#### [WORK REQUEST]
Output all of the material exactly; leave out no line.

#### [EXTRACTED ENTRIES]
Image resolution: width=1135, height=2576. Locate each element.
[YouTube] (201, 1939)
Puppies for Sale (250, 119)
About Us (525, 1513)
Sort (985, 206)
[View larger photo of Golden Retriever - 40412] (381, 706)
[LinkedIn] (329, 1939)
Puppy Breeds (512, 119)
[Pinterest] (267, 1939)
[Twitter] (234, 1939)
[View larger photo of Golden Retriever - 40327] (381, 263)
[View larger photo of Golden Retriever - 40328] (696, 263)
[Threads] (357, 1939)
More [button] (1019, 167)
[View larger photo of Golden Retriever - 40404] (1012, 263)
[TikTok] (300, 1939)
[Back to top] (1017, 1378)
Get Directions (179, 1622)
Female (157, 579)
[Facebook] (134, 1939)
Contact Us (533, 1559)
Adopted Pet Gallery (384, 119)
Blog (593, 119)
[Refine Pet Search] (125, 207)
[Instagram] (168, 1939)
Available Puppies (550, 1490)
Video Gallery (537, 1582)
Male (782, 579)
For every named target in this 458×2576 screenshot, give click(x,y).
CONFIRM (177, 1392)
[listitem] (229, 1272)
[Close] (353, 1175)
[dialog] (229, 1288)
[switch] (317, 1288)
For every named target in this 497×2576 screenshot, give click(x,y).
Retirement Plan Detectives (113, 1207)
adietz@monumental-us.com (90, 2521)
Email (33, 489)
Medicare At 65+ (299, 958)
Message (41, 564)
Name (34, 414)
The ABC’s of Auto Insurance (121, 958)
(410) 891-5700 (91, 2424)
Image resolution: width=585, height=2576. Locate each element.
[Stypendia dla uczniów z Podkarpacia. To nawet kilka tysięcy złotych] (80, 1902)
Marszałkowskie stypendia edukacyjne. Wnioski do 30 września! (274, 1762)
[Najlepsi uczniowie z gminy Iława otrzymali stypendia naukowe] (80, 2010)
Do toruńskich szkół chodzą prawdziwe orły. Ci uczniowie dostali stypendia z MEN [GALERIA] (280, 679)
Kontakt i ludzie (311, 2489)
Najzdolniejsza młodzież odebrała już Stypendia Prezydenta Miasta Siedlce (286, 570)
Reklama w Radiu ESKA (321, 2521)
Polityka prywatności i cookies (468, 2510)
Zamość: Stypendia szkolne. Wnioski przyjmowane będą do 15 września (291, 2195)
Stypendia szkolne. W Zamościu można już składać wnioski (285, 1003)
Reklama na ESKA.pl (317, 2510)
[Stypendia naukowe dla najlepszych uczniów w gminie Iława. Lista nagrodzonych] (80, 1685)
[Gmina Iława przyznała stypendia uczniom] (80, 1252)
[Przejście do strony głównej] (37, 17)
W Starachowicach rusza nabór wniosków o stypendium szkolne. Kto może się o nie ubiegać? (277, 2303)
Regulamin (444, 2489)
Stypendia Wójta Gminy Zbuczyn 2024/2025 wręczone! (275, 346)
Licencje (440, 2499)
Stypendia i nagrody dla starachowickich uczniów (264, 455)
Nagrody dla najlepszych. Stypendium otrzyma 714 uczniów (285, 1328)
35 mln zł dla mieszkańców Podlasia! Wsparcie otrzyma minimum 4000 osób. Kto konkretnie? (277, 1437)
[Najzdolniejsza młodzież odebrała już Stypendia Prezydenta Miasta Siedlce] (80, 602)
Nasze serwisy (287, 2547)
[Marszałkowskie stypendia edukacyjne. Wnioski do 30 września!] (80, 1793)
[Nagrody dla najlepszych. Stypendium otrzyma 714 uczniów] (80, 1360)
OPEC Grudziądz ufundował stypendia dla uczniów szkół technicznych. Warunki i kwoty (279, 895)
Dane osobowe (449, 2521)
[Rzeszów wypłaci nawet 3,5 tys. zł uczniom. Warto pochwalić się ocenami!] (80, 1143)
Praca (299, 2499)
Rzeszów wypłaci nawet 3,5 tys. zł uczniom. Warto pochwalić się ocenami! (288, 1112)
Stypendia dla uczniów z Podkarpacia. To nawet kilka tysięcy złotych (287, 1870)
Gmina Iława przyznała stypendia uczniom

#### [TASK RESPONSE]
Image resolution: width=1135, height=2576. Locate each element.
[YouTube] (201, 1939)
Puppies for Sale (250, 119)
About Us (525, 1513)
Sort (985, 206)
[View larger photo of Golden Retriever - 40412] (381, 706)
[LinkedIn] (329, 1939)
Puppy Breeds (512, 119)
[Pinterest] (267, 1939)
[Twitter] (234, 1939)
[View larger photo of Golden Retriever - 40327] (381, 263)
[View larger photo of Golden Retriever - 40328] (696, 263)
[Threads] (357, 1939)
More [button] (1019, 167)
[View larger photo of Golden Retriever - 40404] (1012, 263)
[TikTok] (300, 1939)
[Back to top] (1017, 1378)
Get Directions (179, 1622)
Female (157, 579)
[Facebook] (134, 1939)
Contact Us (533, 1559)
Adopted Pet Gallery (384, 119)
Blog (593, 119)
[Refine Pet Search] (125, 207)
[Instagram] (168, 1939)
Available Puppies (550, 1490)
Video Gallery (537, 1582)
Male (782, 579)
For every named target in this 458×2576 screenshot, give click(x,y).
CONFIRM (177, 1392)
[listitem] (229, 1272)
[Close] (353, 1175)
[dialog] (229, 1288)
[switch] (317, 1288)
For every named target in this 497×2576 screenshot, give click(x,y).
Retirement Plan Detectives (113, 1207)
adietz@monumental-us.com (90, 2521)
Email (33, 489)
Medicare At 65+ (299, 958)
Message (41, 564)
Name (34, 414)
The ABC’s of Auto Insurance (121, 958)
(410) 891-5700 (91, 2424)
Image resolution: width=585, height=2576. Locate each element.
[Stypendia dla uczniów z Podkarpacia. To nawet kilka tysięcy złotych] (80, 1902)
Marszałkowskie stypendia edukacyjne. Wnioski do 30 września! (274, 1762)
[Najlepsi uczniowie z gminy Iława otrzymali stypendia naukowe] (80, 2010)
Do toruńskich szkół chodzą prawdziwe orły. Ci uczniowie dostali stypendia z MEN [GALERIA] (280, 679)
Kontakt i ludzie (311, 2489)
Najzdolniejsza młodzież odebrała już Stypendia Prezydenta Miasta Siedlce (286, 570)
Reklama w Radiu ESKA (321, 2521)
Polityka prywatności i cookies (468, 2510)
Zamość: Stypendia szkolne. Wnioski przyjmowane będą do 15 września (291, 2195)
Stypendia szkolne. W Zamościu można już składać wnioski (285, 1003)
Reklama na ESKA.pl (317, 2510)
[Stypendia naukowe dla najlepszych uczniów w gminie Iława. Lista nagrodzonych] (80, 1685)
[Gmina Iława przyznała stypendia uczniom] (80, 1252)
[Przejście do strony głównej] (37, 17)
W Starachowicach rusza nabór wniosków o stypendium szkolne. Kto może się o nie ubiegać? (277, 2303)
Regulamin (444, 2489)
Stypendia Wójta Gminy Zbuczyn 2024/2025 wręczone! (275, 346)
Licencje (440, 2499)
Stypendia i nagrody dla starachowickich uczniów (264, 455)
Nagrody dla najlepszych. Stypendium otrzyma 714 uczniów (285, 1328)
35 mln zł dla mieszkańców Podlasia! Wsparcie otrzyma minimum 4000 osób. Kto konkretnie? (277, 1437)
[Najzdolniejsza młodzież odebrała już Stypendia Prezydenta Miasta Siedlce] (80, 602)
Nasze serwisy (287, 2547)
[Marszałkowskie stypendia edukacyjne. Wnioski do 30 września!] (80, 1793)
[Nagrody dla najlepszych. Stypendium otrzyma 714 uczniów] (80, 1360)
OPEC Grudziądz ufundował stypendia dla uczniów szkół technicznych. Warunki i kwoty (279, 895)
Dane osobowe (449, 2521)
[Rzeszów wypłaci nawet 3,5 tys. zł uczniom. Warto pochwalić się ocenami!] (80, 1143)
Praca (299, 2499)
Rzeszów wypłaci nawet 3,5 tys. zł uczniom. Warto pochwalić się ocenami! (288, 1112)
Stypendia dla uczniów z Podkarpacia. To nawet kilka tysięcy złotych (287, 1870)
Gmina Iława przyznała stypendia uczniom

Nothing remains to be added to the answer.